第一回定例区議会が始まり、いよいよ来週からは予算特別委員会です。
 これまで区長の所信表明(6日)、各会派代表質問(11日)、一般質問(13日)、各特別委員会(14〜17日)が開かれ、23日まで常任委員会で審議が行われます。
 私なりに感じたここまでの論戦の特徴点を報告します。


区民が動かす放射線対策。給食検査で機器購入へ。
 まず、明るさのある動きです。
 放射線から子どもと区民の健康を守る、という点で、遅まきながら区が前進し始めているという点です。
 昨年秋以降、放射線測定箇所の定点数を減らしてきた区ですが、教育委員会を中心に子どもにかかわるポイントで測定箇所を増やし、公表することを約束しました。線量計を3台購入し、区民への貸し出しも行います。
 学校給食の食材検査でも、学期に2回ほど、と言っていた回数を月に2回に増やし、測定器を購入することにも前向きな姿勢を示しました。
 これはひとえに、放射能から子どもの命と健康を守りたい、という子育て層をはじめとした区民の声が区政を動かしたといえます。区議会で審議された陳情数は10を超え、初めは「台東区は安心。大丈夫論」「危機感をあおるな」と、陳情に後ろ向きだった与党区議もだいぶ態度が変わりました。
 区民陳情は放射線に関してはほとんどが主旨採択になったことは画期的です。
 もう一つは来年度予算。基本的には区民生活を応援するどころか負担増と福祉施策後退で、納得できない内容ですが、わずかながら明るいものもあります。
 
 



ものづくり支援、地域猫、不妊治療で前進も
 まず、これは私も執念をもって取り組んできた、ものづくり・クリエーターを応援する施策です。

抽出データ

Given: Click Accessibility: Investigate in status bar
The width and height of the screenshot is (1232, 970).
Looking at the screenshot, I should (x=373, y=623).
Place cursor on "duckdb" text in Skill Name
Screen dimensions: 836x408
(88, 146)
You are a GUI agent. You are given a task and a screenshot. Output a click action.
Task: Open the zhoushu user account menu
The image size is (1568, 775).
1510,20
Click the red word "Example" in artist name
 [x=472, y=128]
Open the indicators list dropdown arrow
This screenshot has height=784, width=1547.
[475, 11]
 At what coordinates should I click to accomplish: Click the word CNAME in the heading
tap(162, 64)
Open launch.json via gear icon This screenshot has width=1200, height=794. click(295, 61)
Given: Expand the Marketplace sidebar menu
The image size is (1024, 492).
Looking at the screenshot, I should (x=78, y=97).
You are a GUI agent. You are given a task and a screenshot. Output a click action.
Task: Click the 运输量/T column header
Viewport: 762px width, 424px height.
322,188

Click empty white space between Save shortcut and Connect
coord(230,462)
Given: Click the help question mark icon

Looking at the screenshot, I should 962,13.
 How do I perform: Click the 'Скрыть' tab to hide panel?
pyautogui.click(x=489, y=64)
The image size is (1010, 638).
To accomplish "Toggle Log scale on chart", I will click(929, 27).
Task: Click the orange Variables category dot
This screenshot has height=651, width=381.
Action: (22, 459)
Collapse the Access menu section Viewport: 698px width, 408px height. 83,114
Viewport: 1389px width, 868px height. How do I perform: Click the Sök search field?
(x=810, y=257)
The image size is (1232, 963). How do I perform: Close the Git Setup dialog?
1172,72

指示
台東区議会の論戦を報告した文章を、最後の文のすぐあとから書き続けてください。

回答
 台東区最大の地場産業である革靴製造を担う職人を育成する事業がようやくスタートします。また、地域に存在するものづくり工房や工場、デザイナーを面的につなげるモノマチのようなイベントへの助成も始まり、商店街空き店舗への家賃助成も念願かないました。
 どれだけ利用して、地域を若い力で活性化できるか。楽しみです。
 ボランティアの献身的な努力で、飼い主のいない猫(野良猫)を減らす地域猫活動ですが、不妊・去勢手術への助成予算が倍増します。私は昨年、決算員会と第4回定例会一般質問でとりあげました。
 また、子どもができないと悩む人への不妊治療への助成制度も始まります。


国保、介護、後期高齢の3保険料が大幅値上げ。子育て層への増税と手当削減でダブルパンチ。手を打たぬ区。

 来年度予算で区は、国民健康保険料、介護保険料、後期高齢者医療保険料をすべて大幅に引き上げます。
 高齢者は連年の打撃です。年金が減らされますから、「もう天引きできない」過酷さです。
 今回は、年少扶養控除や特定扶養控除などが廃止・縮小され、増税をかぶる子育て世帯がとくに大変です。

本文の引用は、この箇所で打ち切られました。